(Stored items)
↓

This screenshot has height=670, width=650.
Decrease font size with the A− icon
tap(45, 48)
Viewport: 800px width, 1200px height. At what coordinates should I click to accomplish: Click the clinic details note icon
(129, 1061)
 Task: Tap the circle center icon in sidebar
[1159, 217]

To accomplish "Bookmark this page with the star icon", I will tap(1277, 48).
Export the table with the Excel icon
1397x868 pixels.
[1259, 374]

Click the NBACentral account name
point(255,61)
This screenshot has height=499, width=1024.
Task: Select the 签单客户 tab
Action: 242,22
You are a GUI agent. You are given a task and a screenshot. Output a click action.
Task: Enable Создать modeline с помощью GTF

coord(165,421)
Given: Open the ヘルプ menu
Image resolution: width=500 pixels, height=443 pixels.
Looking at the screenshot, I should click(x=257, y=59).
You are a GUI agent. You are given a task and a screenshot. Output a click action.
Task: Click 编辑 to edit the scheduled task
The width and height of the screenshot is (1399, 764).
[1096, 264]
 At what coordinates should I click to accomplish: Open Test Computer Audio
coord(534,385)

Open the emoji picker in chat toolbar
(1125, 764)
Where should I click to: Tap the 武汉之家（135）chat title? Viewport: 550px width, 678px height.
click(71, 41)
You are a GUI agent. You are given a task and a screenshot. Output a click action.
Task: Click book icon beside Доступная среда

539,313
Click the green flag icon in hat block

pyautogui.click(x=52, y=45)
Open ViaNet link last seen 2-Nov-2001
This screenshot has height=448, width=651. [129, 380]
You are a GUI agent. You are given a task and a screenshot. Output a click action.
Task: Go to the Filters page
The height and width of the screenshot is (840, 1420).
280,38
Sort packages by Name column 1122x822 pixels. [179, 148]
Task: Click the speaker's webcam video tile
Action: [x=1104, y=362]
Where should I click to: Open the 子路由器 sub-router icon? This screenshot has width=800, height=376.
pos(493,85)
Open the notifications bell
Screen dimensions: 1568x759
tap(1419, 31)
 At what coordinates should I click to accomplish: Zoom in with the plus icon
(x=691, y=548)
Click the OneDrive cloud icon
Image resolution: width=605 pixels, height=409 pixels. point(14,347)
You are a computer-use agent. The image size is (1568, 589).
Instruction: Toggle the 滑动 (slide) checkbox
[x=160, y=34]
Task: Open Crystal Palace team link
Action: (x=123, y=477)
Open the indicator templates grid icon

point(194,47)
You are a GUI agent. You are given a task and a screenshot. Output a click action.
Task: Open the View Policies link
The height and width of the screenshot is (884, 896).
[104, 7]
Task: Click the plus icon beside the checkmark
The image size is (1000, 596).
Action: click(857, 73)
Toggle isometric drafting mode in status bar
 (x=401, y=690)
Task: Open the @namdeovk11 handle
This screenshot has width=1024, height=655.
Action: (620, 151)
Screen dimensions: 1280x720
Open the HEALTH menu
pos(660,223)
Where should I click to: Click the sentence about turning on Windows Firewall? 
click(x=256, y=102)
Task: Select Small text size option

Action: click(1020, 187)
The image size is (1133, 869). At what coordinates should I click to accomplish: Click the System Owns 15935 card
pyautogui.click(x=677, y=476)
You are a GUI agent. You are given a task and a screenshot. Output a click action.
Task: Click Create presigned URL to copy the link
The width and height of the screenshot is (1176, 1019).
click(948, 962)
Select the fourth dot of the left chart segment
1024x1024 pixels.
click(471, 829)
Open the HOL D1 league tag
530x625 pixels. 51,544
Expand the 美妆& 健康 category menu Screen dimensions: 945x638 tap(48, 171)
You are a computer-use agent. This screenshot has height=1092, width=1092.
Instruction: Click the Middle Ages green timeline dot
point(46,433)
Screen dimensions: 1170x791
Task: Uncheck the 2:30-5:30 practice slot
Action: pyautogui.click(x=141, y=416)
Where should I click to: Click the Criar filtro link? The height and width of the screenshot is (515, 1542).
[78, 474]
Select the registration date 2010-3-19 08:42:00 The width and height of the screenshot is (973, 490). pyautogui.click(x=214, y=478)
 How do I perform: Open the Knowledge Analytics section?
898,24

↑

=== YOUR TASK ===
Give again exactly, and only, the lines above starting at the one with "Where should I click to: Tap" and ending at the one with "Task: Open the @namdeovk11 handle".

=== TASK OUTPUT ===
Where should I click to: Tap the 武汉之家（135）chat title? Viewport: 550px width, 678px height.
click(71, 41)
You are a GUI agent. You are given a task and a screenshot. Output a click action.
Task: Click book icon beside Доступная среда

539,313
Click the green flag icon in hat block

pyautogui.click(x=52, y=45)
Open ViaNet link last seen 2-Nov-2001
This screenshot has height=448, width=651. [129, 380]
You are a GUI agent. You are given a task and a screenshot. Output a click action.
Task: Go to the Filters page
The height and width of the screenshot is (840, 1420).
280,38
Sort packages by Name column 1122x822 pixels. [179, 148]
Task: Click the speaker's webcam video tile
Action: [x=1104, y=362]
Where should I click to: Open the 子路由器 sub-router icon? This screenshot has width=800, height=376.
pos(493,85)
Open the notifications bell
Screen dimensions: 1568x759
tap(1419, 31)
 At what coordinates should I click to accomplish: Zoom in with the plus icon
(x=691, y=548)
Click the OneDrive cloud icon
Image resolution: width=605 pixels, height=409 pixels. point(14,347)
You are a computer-use agent. The image size is (1568, 589).
Instruction: Toggle the 滑动 (slide) checkbox
[x=160, y=34]
Task: Open Crystal Palace team link
Action: (x=123, y=477)
Open the indicator templates grid icon

point(194,47)
You are a GUI agent. You are given a task and a screenshot. Output a click action.
Task: Open the View Policies link
The height and width of the screenshot is (884, 896).
[104, 7]
Task: Click the plus icon beside the checkmark
The image size is (1000, 596).
Action: click(857, 73)
Toggle isometric drafting mode in status bar
 (x=401, y=690)
Task: Open the @namdeovk11 handle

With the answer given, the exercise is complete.